VOIX DU DOCTEUR — zzzzzzzenforme?zzzzzzzzzzzzzzzheureux?zzzménage?zzzzzzz
VOIX DE MAX — mmmmmmphysiquemmmmmchimiemmmmmtapédansl'œilmmm
— zzzzzzzqu'elleteplairaitzzzzzzzzzzbonnumérozzzzzzz
— mmmlaborieuxmmmnnnmmmrésistancemmmmmm
— zzzzzzzkleptomaniezzzzzvvzzzzgentillezzzzzzz
— mmmmféedulogismmnnnmmmdurdedurermmmm
— vvvvvzzcrisezzzzzrêvezzzzvvvfffftransformationvvvvvvbonichezzzzz
— mmmmtomberenceintemmmmplusexpédientmmmmmm
— zzzzzzztranquillezzzzzzrachetézzzzzzzmêmetoitzzzzzzz
—mmmnycroyaispasmmnnnmmmmsommeénormemmmmmmm
— zzzzzzzpartszzzzzzzactionszzzzzzzoccasionuniquezzzzzzzpaspurésisterzzzzzzz
— mmmmmmmmterendsjusticemmmmmmmm
— zzzzzzsifierdetoizzzzzzzzzzzzzzjoiedetamèrezzzzzzz
— mmmmmretourmmmmnnmmmmâgederaisonmmmmmmmm
— zzzzzzzzzzzzanxieuse?zzzzzzzzzzzzautressymptômes?zzz
— mmmmmaumoinsellesortmmmmmcétaitpassiBIIIIIIIIîîîîîîîîîîîîîîîîîîîîîîîîîiiiiiiiiiiiiiiiiiiiiiiiiiiiiiiiip.

Elle est heurtée par le ton de Maxime, qu'elle reconnaît du fond de sa poche, mais pensait réservé à des questions professionnelles impliquant des fâcheux. Il parle d'elle avec nonchalance et froideur, comme d'une patiente ou d’une conquête quelconque. Fanfaronne-t-il pour en imposer à son père ? Condescendance des hommes entre eux ; ils ont de ces puérilités.
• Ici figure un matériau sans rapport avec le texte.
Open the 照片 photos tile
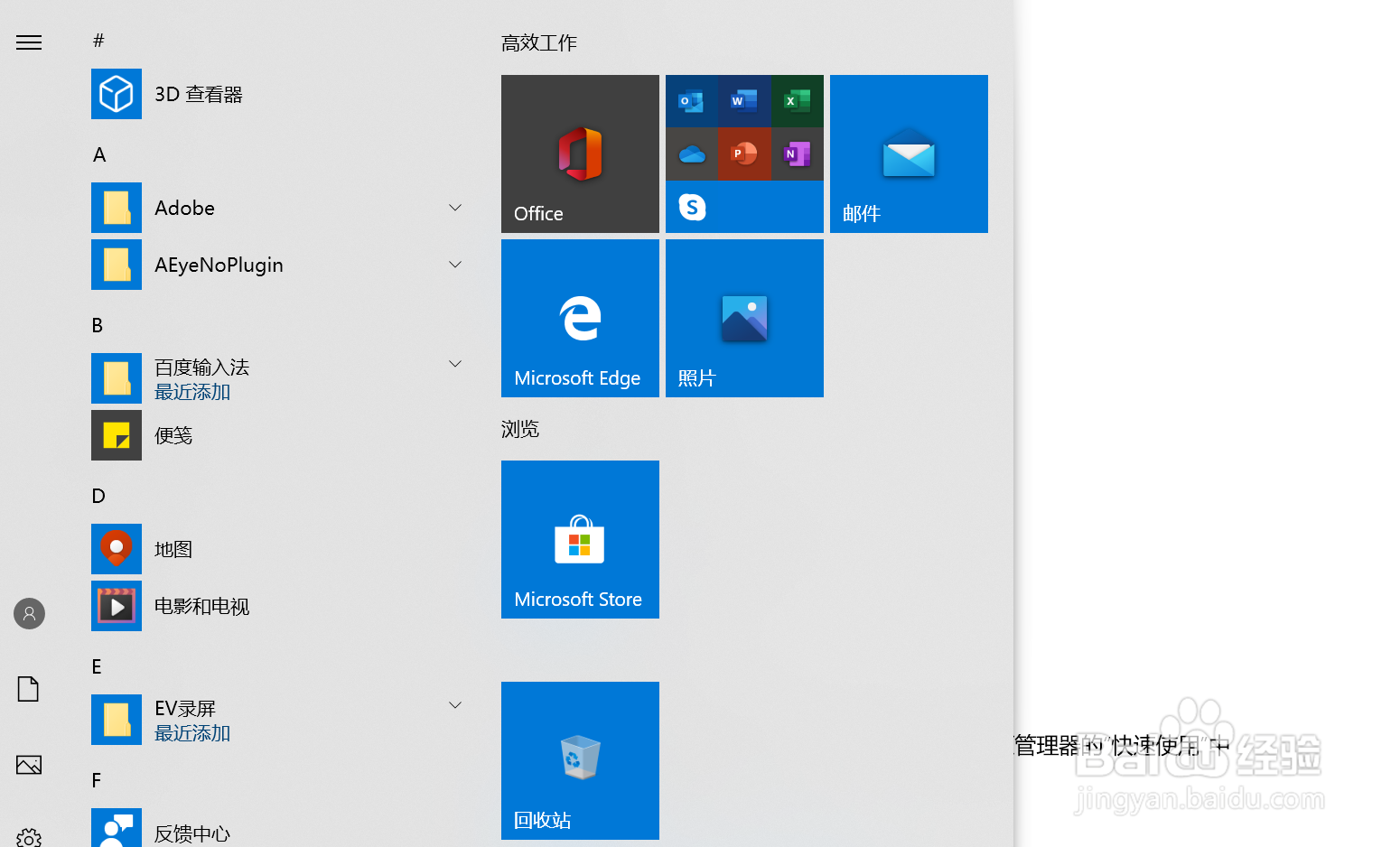Image resolution: width=1400 pixels, height=847 pixels. click(743, 318)
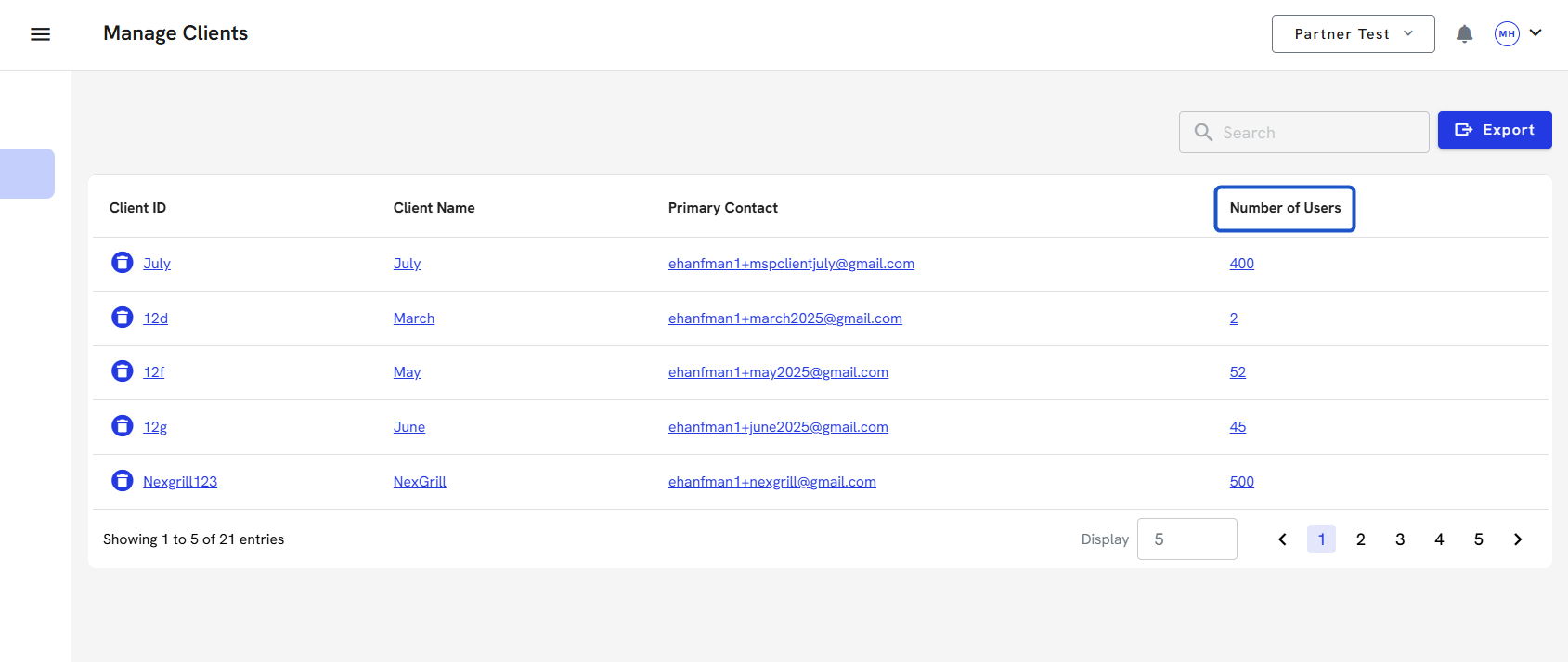
Task: Click the previous page arrow
Action: (x=1282, y=539)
La répulsion excitante suscitée par ce viol de leur intimité se concentre sur une ou deux expressions. Elle récoute.

« ... Racheté ... » : s'il parlait bien de l’appartement, acquis en sous-main dans des circonstances cauchemardesques, pourquoi le Docteur a-t-il dit « racheté » plutôt qu'« acheté » ? Voulait-il seulement dire « racheté à quelqu’un » ? Mais il a dit aussi : « ... (certain ? savais ?) qu'elle te plairait ... » Comment pouvait-il l'être ? Il n'est passé que quelques jours entre consultation du père et rencontre amoureuse du fils. Si le docteur, au prix d'une légère entorse à la déontologie, lui avait parlé d'elle, alors Maxime devait connaître son adresse avant de faire sa connaissance – par le plus heureux des hasards.

Mais qu'importe la chronologie. Qu'il soit ou non le fruit d’une coïncidence comique, comme elle le croyait jusqu’ici, leur regroupement familial élargi ne l'a pas gênée, finalement. Rien de plus courant dans le monde, ni de plus inoffensif, que la proximité d'un couple adulte avec ses (beaux) parents. Il s’y passe des choses, pense-t-elle, autrement graves. Et elle se représente Eugène inconscient, démoli, sur qui se déversent les pommes comme autant de coups de poing.

Sa clé tourne dans la serrure deux fois, Max n'est donc pas rentré. Elle ne peut s'empêcher de parcourir des yeux le seuil, comme elle l'a fait à chaque retour depuis sa crise, à la recherche d'un mot réconfortant sur un post-it. De cette correspondance intime, elle n'a plus parlé à personne depuis le premier mot, celui auquel elle tient le plus. Elle touche, au bout de son collier, le petit tube de métal où elle le préserve enroulé. Elle ne se fait pas à l'idée que son auteur n'est plus.